Początkowo miałam wątpliwości bo jakoś nigdy nie zajmowałam się formą przestrzenną. O ile pamiętam nawet nie bardzo entuzjazmowałam się lepieniem z plasteliny w dzieciństwie. Nie potrafiłam sobie nawet wyobrazić co mogłabym ulepić z gliny czy zrobić.
W końcu poszłam na zajęcia spóźniona 20 minut. Dostałam trochę gliny i miałam ulepić pieska. Szybko bo glina jest innym materiałem niż plastelina i trzeba lepić szybko bo twardnieje. Nie można też dolepiać fragmentów gdyż mogą one odpaść w czasie wypalania.
Tworzenie formy w 3 wymiarach nie jest wcale łatwe. Pierwszy piesek z gliny wyszedł raczej koszmarnie. Drugi miał być leżący i wyszedł dużo lepiej. Co dziwne nie mogłam sobie uzmysłowić szczegółów anatomicznych psa choć zwierzę to widzi się na codzień.
Ale spodobało mi się to i zamierzam chodzić. Jeszcze przez miesiąc bo zajęcia trwają tylko w roku szkolnym. Co będzie na jesieni, zobaczę. Mam nadzieję, że te zajęcia będą i że będzie je prowadził ten sam sympatyczny instruktor.
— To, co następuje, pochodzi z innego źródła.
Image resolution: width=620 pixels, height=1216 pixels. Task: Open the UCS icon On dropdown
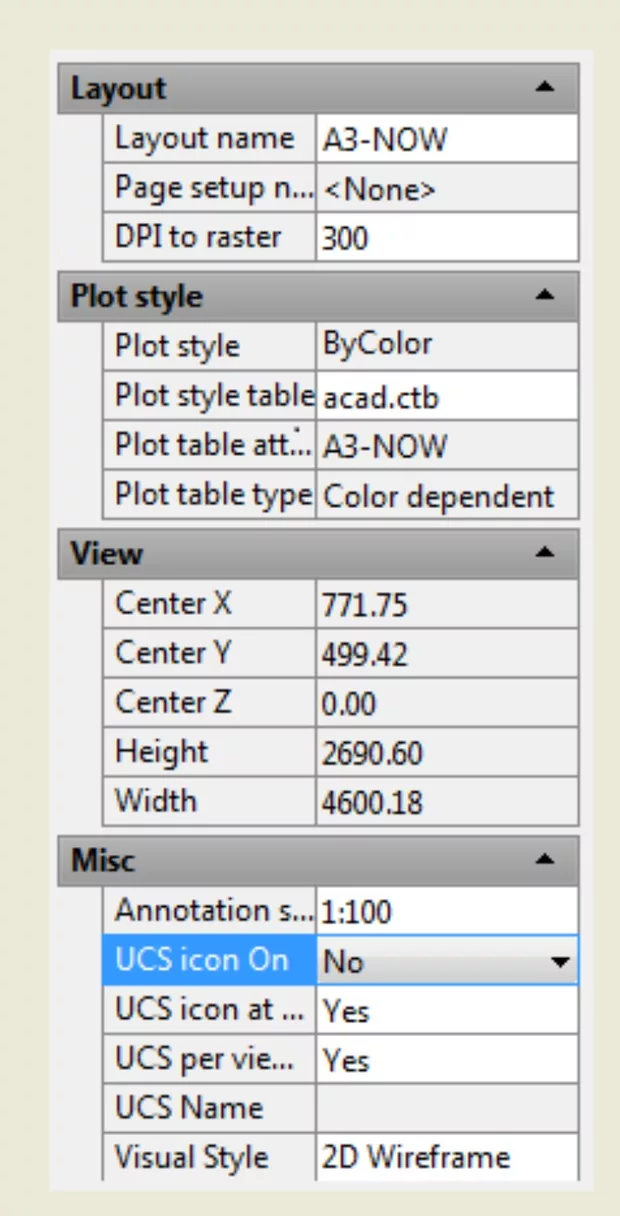(561, 962)
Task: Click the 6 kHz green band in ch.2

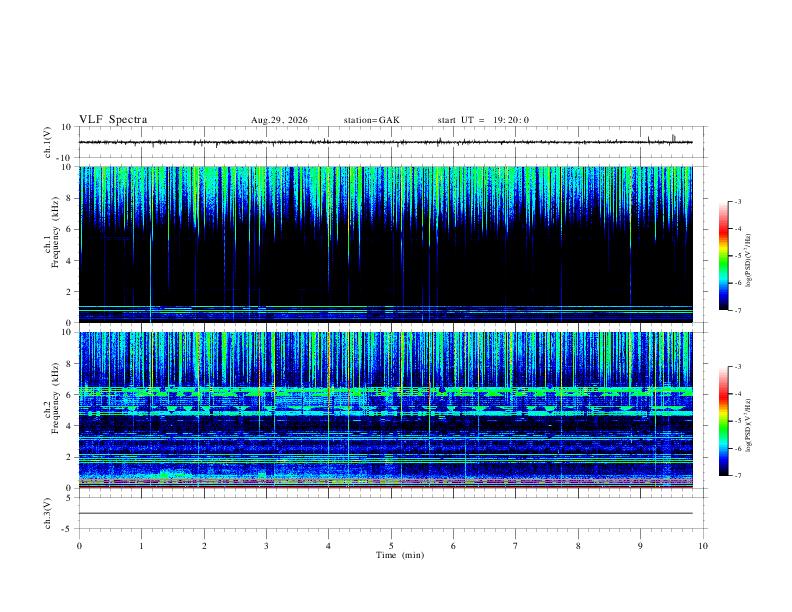Action: [x=386, y=391]
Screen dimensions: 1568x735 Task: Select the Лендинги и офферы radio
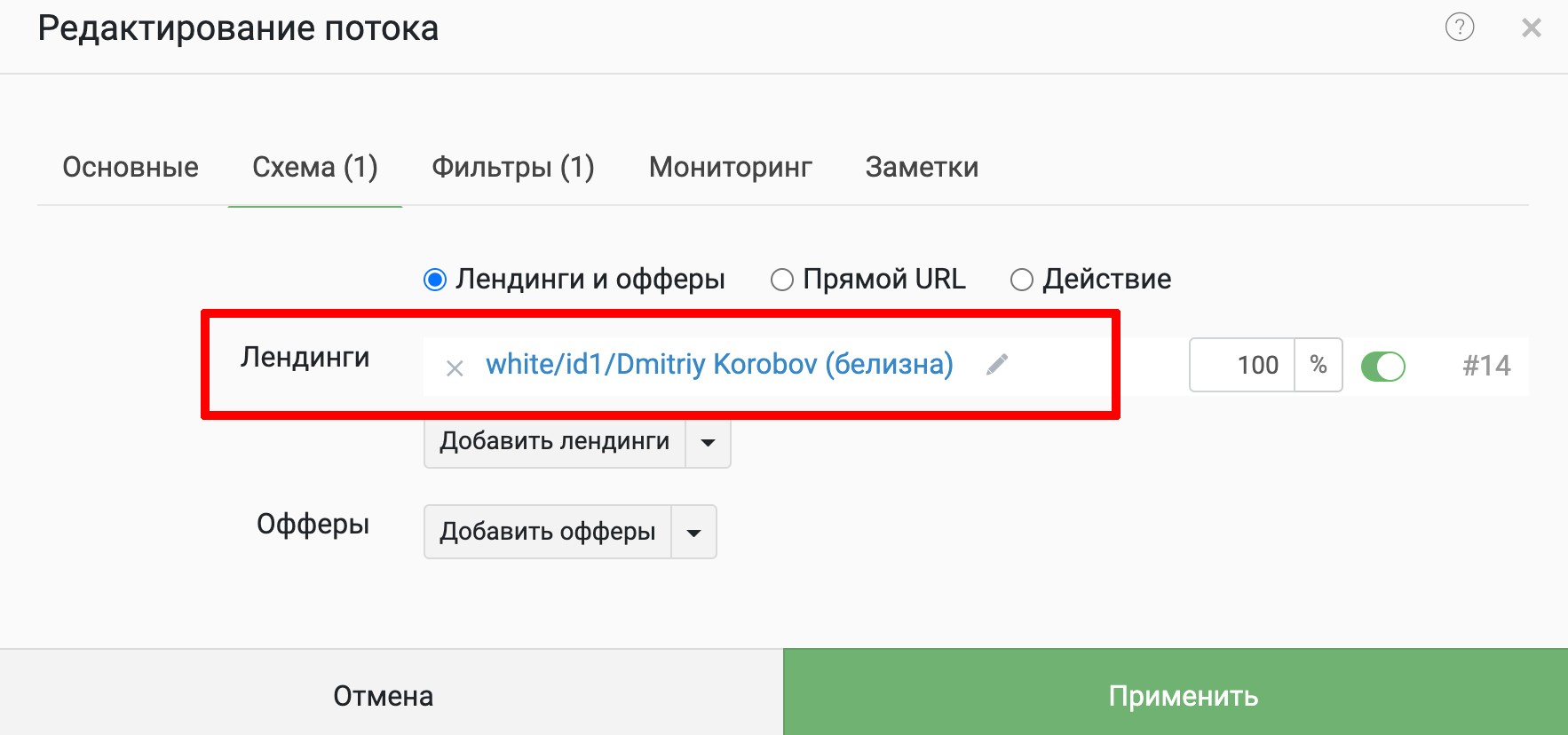[435, 280]
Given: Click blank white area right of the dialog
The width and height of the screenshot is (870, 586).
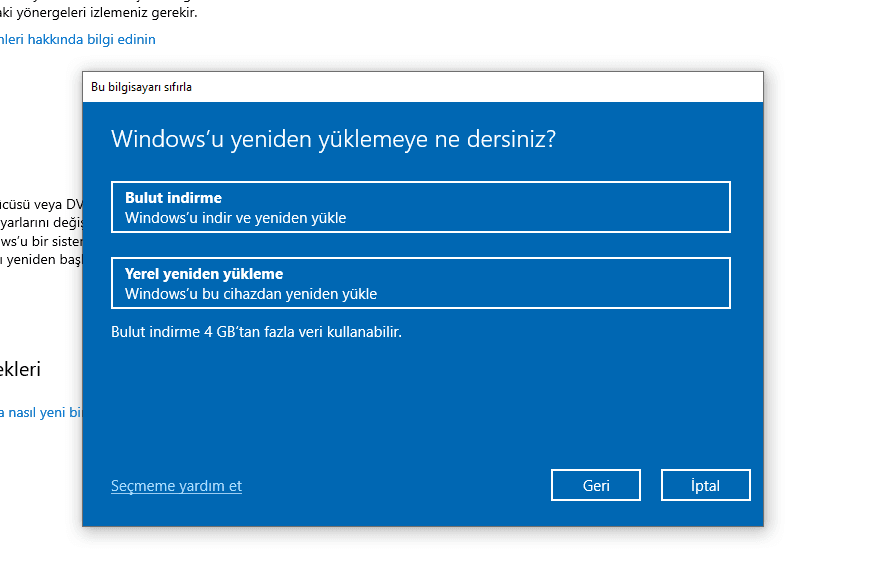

Chciałabym po prostu przekonać się czy mam talent do formy przestrzennej.
Ktoś mnie zapytał, po co właściwie chcę się tym zajmować. I po co biorę sobie kolejne zajęcia na głowę.
Po to żeby robić coś fajnego, coś przyjemnego. Wbrew pozorom człowiek nie żyje po to żeby tyrać. Ważne jest aby uprzyjemniać sobie życie i znajdować rzeczy, które sprawiają przyjemność.
W moim przypadku trochę problemem jest to, że nie umiem się skupić na jednym i za często przeskakuję z kwiatka na kwiatek.
Bardzo ważne jest też życie tu i teraz. Wbrew pozorom jest to niezwykle trudne zadanie bo ciągle myślimy o przeszłości i przyszłości. Tego typu zajęcia, im trudniejsze tym lepiej, a najlepiej takie gdzie się czegoś uczę, odrywają od kieratu codzienności i zmuszają na skupieniu się na tu i teraz. Lepiąc jakąś miseczkę czy figurkę z gliny, albo rysując skupiam się na tym co robię. A więc ma to też znaczenia terapeutyczne, uspokajające i zwalczające stresy.